*** MATERIAL FOR THIS EXERCISE Section Begins ***
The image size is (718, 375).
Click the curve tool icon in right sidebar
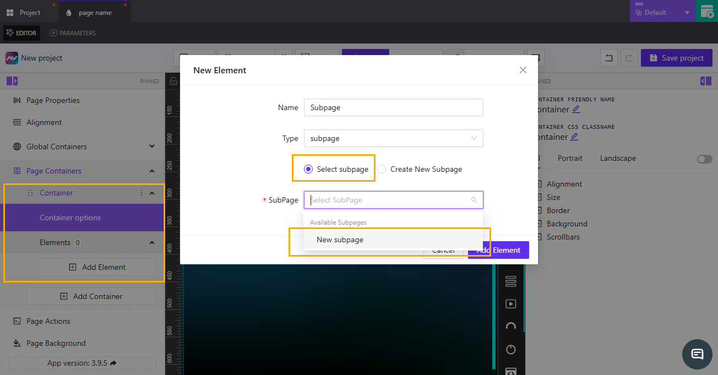[x=510, y=326]
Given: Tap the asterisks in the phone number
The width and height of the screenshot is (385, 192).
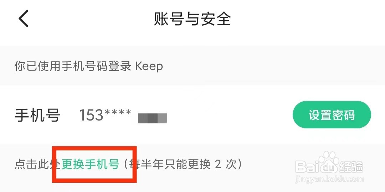Looking at the screenshot, I should tap(118, 113).
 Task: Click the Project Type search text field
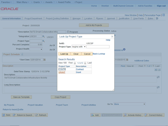[x=98, y=47]
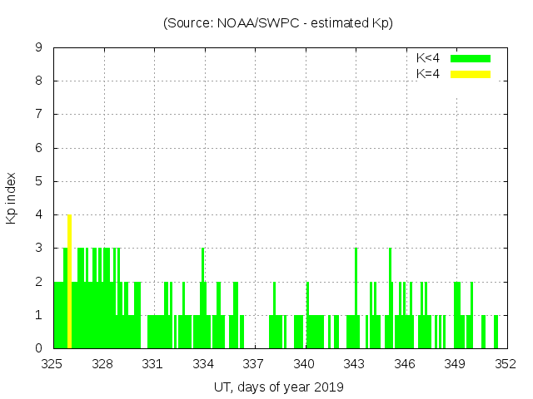Select the x-axis tick label 331

click(153, 363)
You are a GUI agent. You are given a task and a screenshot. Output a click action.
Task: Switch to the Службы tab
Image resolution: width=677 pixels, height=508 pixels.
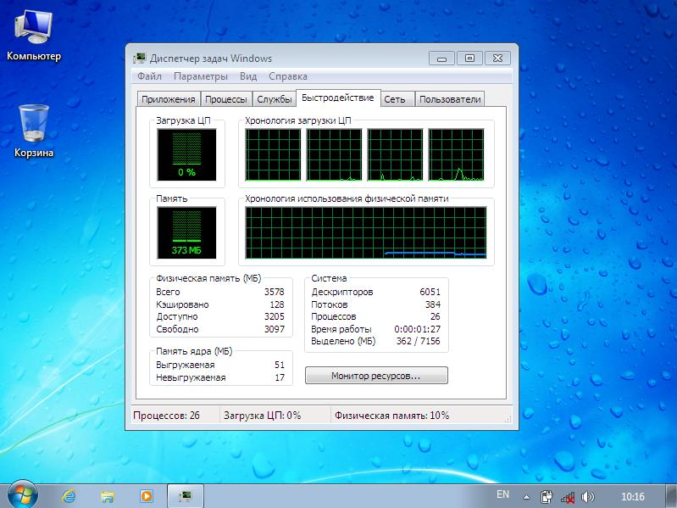(x=274, y=99)
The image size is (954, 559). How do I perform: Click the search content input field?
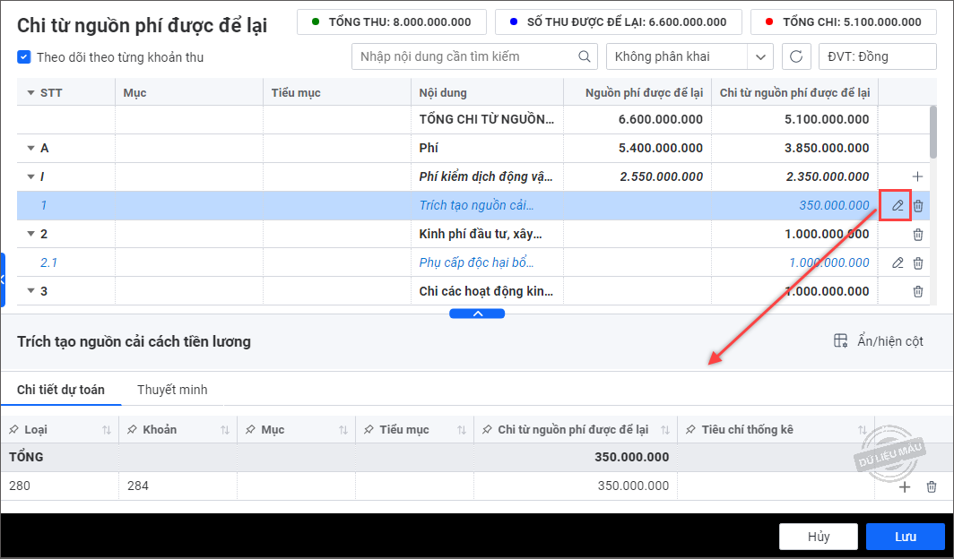[464, 56]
*** MATERIAL FOR THIS EXERCISE Section Ends ***
[TASK TO CARRY OUT] Your copy must start at the line that holds "The width and" and end at the last line of the data, both included; it must contain no pictures.

[ANSWER BOX]
The width and height of the screenshot is (385, 192).
Looking at the screenshot, I should tap(118, 113).
 Task: Click the Project Type search text field
[x=98, y=47]
Select the x-axis tick label 331

click(153, 363)
You are a GUI agent. You are given a task and a screenshot. Output a click action.
Task: Switch to the Службы tab
Image resolution: width=677 pixels, height=508 pixels.
(x=274, y=99)
The image size is (954, 559). How do I perform: Click the search content input field?
[464, 56]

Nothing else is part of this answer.